--- GIVEN TEXT Enclosed Below ---
Stary Imielin encompassed the housing estate of West Ursynów (Ursynów Zachodni), which predominantly consists of apartment buildings, built in the large panel system technique. Its portion also includes a single-family housing. Additionally, numerous medical facilities are located in the eastern portion of Stary Imielin, including Maria Skłodowska-Curie National Research Institute of Oncology at 5 Roentgena Street, the Institute of Haematology and Transfusion Medicine at 14 Indiry Gandhi Street, and the Southern Hospital at 99 Pileckiego Street. The Saint Christopher Oncological Hospice Foundation, which cares for cancer patients, and helps their families, also operated at 105 Pileckiego Street,

The central portion of the neighbourhood features the Imielin Lake, from which outflows the Imielin Canal. It connects to the Grabów Canal in the northwestern part of Stary Imielin.
--- End of Enclosed GIVEN TEXT ---
--- INFORMATION PROVIDED Enclosed Below ---
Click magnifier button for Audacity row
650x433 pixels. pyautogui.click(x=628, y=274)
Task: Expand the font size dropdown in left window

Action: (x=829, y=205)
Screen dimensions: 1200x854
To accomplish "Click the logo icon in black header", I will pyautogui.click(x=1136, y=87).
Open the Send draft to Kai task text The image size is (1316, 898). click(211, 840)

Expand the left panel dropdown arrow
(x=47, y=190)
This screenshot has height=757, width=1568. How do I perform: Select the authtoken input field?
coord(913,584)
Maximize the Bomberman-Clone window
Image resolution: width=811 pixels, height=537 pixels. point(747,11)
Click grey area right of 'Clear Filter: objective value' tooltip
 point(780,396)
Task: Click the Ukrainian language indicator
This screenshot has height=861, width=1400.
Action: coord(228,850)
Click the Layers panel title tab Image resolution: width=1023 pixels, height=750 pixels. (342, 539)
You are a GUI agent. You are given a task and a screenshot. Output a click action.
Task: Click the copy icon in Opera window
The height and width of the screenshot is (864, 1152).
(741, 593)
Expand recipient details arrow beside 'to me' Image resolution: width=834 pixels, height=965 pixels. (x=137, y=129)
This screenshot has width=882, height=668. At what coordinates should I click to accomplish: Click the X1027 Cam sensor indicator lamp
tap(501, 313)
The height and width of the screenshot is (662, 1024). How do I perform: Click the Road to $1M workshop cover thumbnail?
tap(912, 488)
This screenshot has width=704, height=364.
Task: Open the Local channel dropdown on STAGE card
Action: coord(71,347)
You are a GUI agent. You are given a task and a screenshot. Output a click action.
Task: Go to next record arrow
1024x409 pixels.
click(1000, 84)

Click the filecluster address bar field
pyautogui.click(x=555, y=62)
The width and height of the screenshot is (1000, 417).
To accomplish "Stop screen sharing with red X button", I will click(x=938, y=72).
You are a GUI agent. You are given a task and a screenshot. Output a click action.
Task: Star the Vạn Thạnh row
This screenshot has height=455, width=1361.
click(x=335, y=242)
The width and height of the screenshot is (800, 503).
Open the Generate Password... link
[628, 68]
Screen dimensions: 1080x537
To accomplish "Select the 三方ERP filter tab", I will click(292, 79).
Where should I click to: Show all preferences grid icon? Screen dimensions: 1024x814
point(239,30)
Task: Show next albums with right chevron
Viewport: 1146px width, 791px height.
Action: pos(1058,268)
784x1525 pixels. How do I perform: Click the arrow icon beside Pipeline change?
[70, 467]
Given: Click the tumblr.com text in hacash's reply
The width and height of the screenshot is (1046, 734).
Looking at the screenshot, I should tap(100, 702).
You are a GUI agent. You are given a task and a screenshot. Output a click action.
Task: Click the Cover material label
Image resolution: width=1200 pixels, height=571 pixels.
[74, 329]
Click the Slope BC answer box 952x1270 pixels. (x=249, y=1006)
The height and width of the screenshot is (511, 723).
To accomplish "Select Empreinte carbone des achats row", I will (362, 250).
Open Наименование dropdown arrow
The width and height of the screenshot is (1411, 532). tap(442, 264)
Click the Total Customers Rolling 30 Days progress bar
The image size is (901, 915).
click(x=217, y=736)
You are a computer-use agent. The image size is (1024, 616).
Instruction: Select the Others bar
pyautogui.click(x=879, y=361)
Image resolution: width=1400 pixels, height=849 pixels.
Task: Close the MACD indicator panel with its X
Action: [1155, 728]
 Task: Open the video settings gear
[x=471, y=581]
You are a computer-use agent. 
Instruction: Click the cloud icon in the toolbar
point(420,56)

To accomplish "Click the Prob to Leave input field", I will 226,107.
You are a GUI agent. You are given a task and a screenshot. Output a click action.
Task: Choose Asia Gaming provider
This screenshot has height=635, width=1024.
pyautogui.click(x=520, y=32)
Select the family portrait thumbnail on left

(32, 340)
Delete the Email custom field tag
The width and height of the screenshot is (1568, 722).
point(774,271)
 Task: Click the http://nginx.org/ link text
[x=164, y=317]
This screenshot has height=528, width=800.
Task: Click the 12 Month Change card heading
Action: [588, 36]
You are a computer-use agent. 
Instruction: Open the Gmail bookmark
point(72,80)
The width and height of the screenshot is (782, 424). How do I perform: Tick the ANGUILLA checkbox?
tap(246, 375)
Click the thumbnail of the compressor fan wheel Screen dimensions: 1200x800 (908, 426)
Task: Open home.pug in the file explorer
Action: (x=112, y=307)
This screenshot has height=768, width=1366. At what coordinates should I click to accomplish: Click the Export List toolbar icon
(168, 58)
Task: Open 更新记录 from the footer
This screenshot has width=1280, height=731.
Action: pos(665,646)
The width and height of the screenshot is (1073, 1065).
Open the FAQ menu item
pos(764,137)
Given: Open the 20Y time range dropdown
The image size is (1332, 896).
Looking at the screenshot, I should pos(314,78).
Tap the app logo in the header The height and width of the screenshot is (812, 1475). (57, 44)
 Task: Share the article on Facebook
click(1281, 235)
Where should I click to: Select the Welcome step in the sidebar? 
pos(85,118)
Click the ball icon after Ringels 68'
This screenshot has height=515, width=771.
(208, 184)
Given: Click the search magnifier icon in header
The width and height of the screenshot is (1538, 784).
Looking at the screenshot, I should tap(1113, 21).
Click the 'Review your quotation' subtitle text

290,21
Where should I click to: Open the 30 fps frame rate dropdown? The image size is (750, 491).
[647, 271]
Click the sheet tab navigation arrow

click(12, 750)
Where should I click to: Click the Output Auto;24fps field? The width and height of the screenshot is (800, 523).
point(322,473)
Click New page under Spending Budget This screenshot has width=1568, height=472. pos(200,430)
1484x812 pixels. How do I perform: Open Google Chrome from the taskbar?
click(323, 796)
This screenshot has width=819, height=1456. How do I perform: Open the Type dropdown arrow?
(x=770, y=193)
--- End of Enclosed INFORMATION PROVIDED ---
→ **TASKS AND EXERCISES**
1. According to the text about Stary Imielin, at what address is the Institute of Haematology and Transfusion Medicine located?
2. Write the next part of the text about Stary Imielin, starting after its final sentence.
The lines after the text about Stary Imielin are not needed for this work.

→ **ANSWERS BY TASK**
1. 14 Indiry Gandhi Street.

2.
Furthermore, the headquarters of the National Clearing House, an institution of the banking sector in Poland, are located at 65 Pileckiego Street within the neighbourhood.

== Location and boundaries ==
Stary Imielin is a City Information System area in Warsaw, located within the central portion of the Ursynów district. To the north and east, its boundary is determined by Pileckiego Street; to the south by Płaskowickiej Street, alongside the former Rolna Street to Żołny Street, and the branch line of the Warsaw Metro; and to the west, by Puławska Street. The neighbourhood borders North Ursynów to the north, Ursynów-Centrum to the east, Natolin, and Pyry to the south, and Grabów to the west.